The live bait tank at work.
The 330 has a fully separate shower and head.
The drinks fridge is conveniently handy.

Rod storage is not an issue on the Grady White, with rod holders across the transom and on the side decks, plus an additional six holders on the hardtop stanchions. Although not on board or needed at the time, a game chair can be fitted in the middle of the cockpit.

This leaves plenty of room either side for the crew to move around. Using the outriggers and the deck rod holders, one can run a wide pattern of lures when trolling, and when not required the telescopic outriggers fit neatly out of the way under the coamings. On top of the cabin roof are also three adjustable rod holders to enable lures to be run as shotguns, well clear of the other lures. Perfect when targeting tuna. Two tuna tubes are conveniently located at the transom on the port side alongside a massive insulated icebox to hold the catches such as tuna or kingfish. Well thought out is a partition to hold spare bags of ice.

Stepping down from the helm station behind to starboard there is a large live bait tank, again a well thought out finer point is the ends of the tank on the inside are round, allowing the live baits to last longer as they can swim without getting knocked about.
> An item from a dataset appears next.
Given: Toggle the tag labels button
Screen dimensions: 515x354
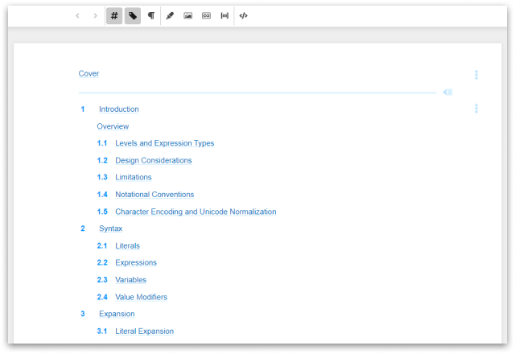Looking at the screenshot, I should 133,15.
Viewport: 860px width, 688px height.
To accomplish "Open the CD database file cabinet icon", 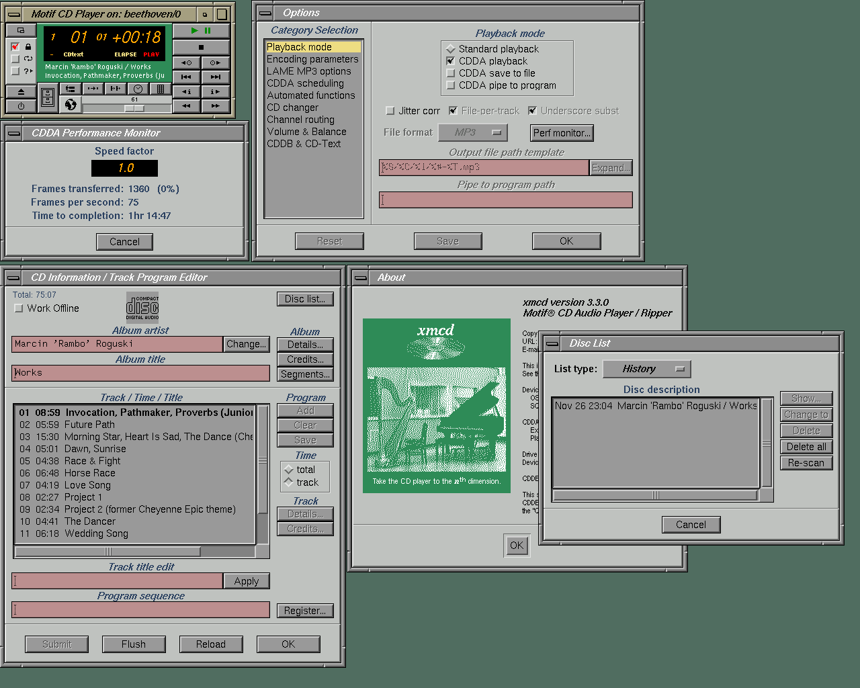I will click(48, 98).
Most important, on the port side is a very convenient stainless steel cockpit fridge levitating the need to go into the cabin with fishy clothes. Teak decking on the bridge and cockpit floor and transom gives firm, secure footing, especially when playing game fish on stand up gear.

At the stern on the starboard side are the most impressive hinges I have seen on a transom door which allows easy access onto the transom, where you can walk between the motors.

The hardtop and clears afford great weather protection.

A concern that some would think could be an issue is drowning the two big V8 450 hp Yamaha outboards when backing down on a big fish, but the reality is that with the speed and manoeuvrability of the Grady White is such that the fish will be played off the aft quarter till it is alongside.

Facing down into the cockpit is an excellent array of LED lighting to flood the cockpit at party time or should a tussle with a big fish go long into the night. Talking of party time, there is an ingenious aft seat that folds away when not required, so takes no cockpit space but folded out provides extra seating. Two removable bait boards can be set either side of the cockpit to minimise congestion and clutter when cutting bait or rigging lures.


No matter if you are drift fishing in the Motuihe Channel or 30 miles off the coast live baiting for broadbill or marlin, a boat needs to be stable and predictable, and the Grady White certainly gives you that stable big boat feel.

Out for a bottom fish in the Hauraki Gulf, we chased the workups targeting snapper and kahawai. We drifted with soft baits, and Kubra lures, and when the workups died, we decided to anchor and baitfish. From the helm, you have a clear, unobstructed view of the anchor and Maxwell winch which is remotely operated.

Twin Garmin screens helped find the fish.

The beam and size of the cockpit are what we all dream of, with bait boards mounted midships either side of the cockpit you can fish six people without getting in anyone’s way and still have room to make a bee-line to the cockpit fridge.

The snapper and trevally that came on board were quickly liked and laid on salt ice, out of the sun in the transom icebox to chill and be filleted on the way home.

Even at speed on the way back the Grady White 330 effortlessly sliced through the waves and ferry wakes while I filleted the days catch. Washing down the cockpit, the substantial scuppers drains easily coped with the scales and mess, leaving just quick freshwater wash off once alongside the dock.

All in all, this is one hell of an impressive boat that ideally suits the needs of those with limited time but a passion for fishing — fast, furious with the ability and capability of covering all bases. My only criticism would be the anchor chain is to short and worst of all I can’t afford to buy a Grady White 330.